First I train the model

dls = TextDataLoaders.from_df(df, text_col='text', label_col='target', seq_len=36)
learn = text_classifier_learner(dls, AWD_LSTM, drop_mult=0.5, 
                           metrics=skm_to_fastai(f1_score), seq_len=36)
learn.fine_tune(4, 1e-2)

then I load and make predictions on a dataset (the same in this example):

dl_test = learn.dls.test_dl(df, with_labels=True)
preds = learn.get_preds(dl=dl_test, with_decoded=True)
df['preds'] = preds[2] # I assume that `preds[1]` are the targets and `preds[2]` are the predicted labels

The result is close to random.

f1_score(df['target'], df['preds'])

If I apply learn.predict the results are good, but it is very slow.

df['preds'] = df['text'].map(lambda x: learn.predict(x)[0]) 

The proper results are also given by:

f1_score(preds[1], preds[2])

For information, here is the format of pred:

(tensor([[0.8350, 0.1650],
         [0.8271, 0.1729],
         [0.7271, 0.2729],
         [0.7816, 0.2184],
         [0.7872, 0.2128],
         [0.7755, 0.2245]]),
 TensorCategory([0, 0, 0,  ..., 0, 0, 0]),
 tensor([0, 0, 0,  ..., 0, 0, 0]))
Should that not be preds ?

Yes, it is preds, I correct the post, thanks.
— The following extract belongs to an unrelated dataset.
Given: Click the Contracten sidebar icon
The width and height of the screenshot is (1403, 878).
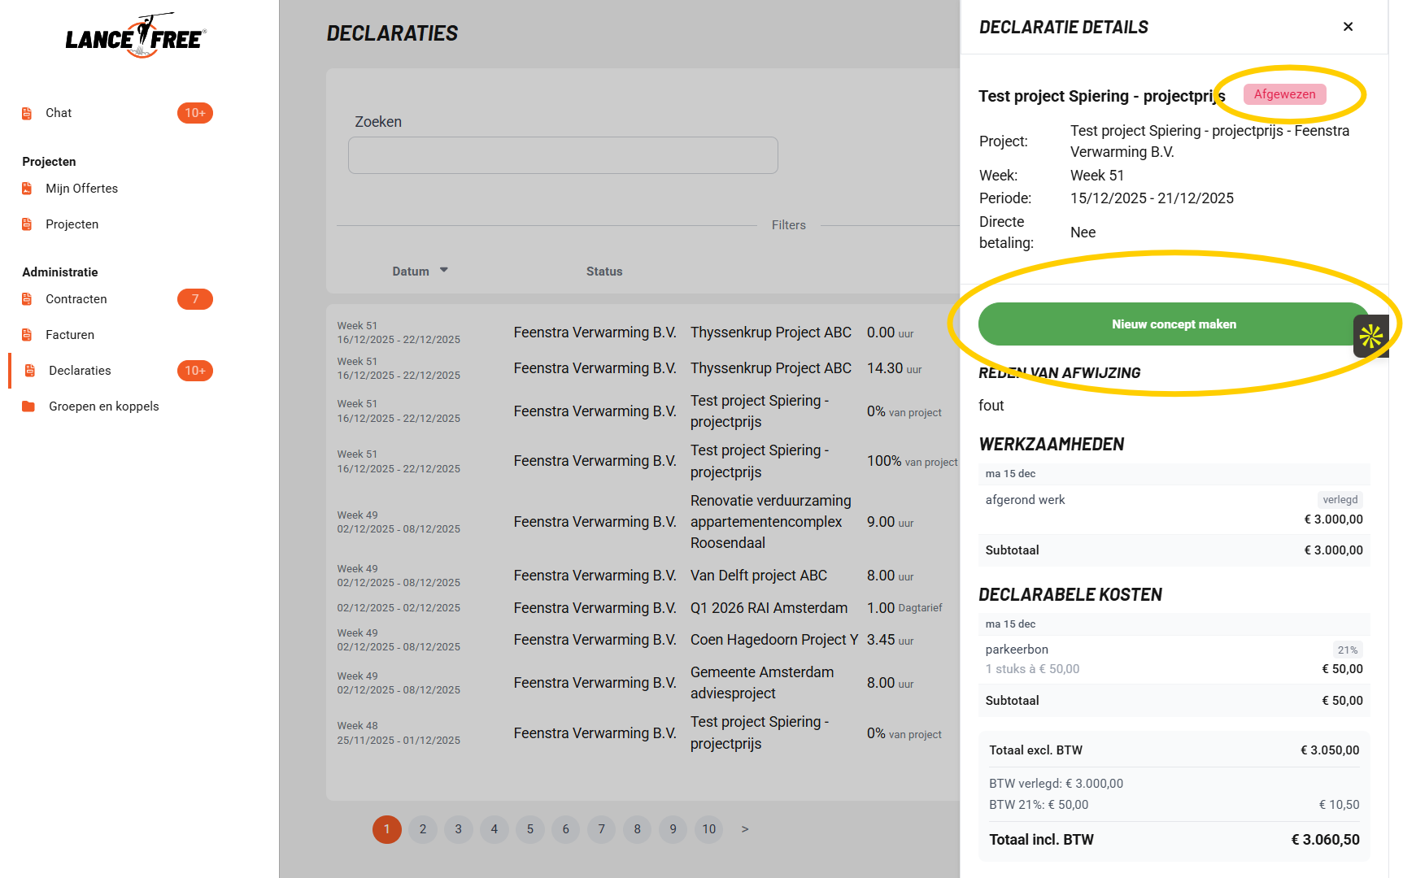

But the question is not changing.

I have added only the problem part. The full notebook is here -
You need to tokenize your dataframe with tokenize_df I’d say.
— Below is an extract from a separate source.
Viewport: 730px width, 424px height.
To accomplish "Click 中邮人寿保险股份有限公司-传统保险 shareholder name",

No change. Both the results and the labels in the output of learn.get_preds(...) are shuffled

Yes, the dataloader gives you the results by order of lengths, to be memory-efficient.

Thank you, make sense. Can we restore the original order somehow? I’ll try with sorting the dataframe.

I added reorder=True to Learner.get_preds, so it will now be done by default.

Now it works great :slight_smile: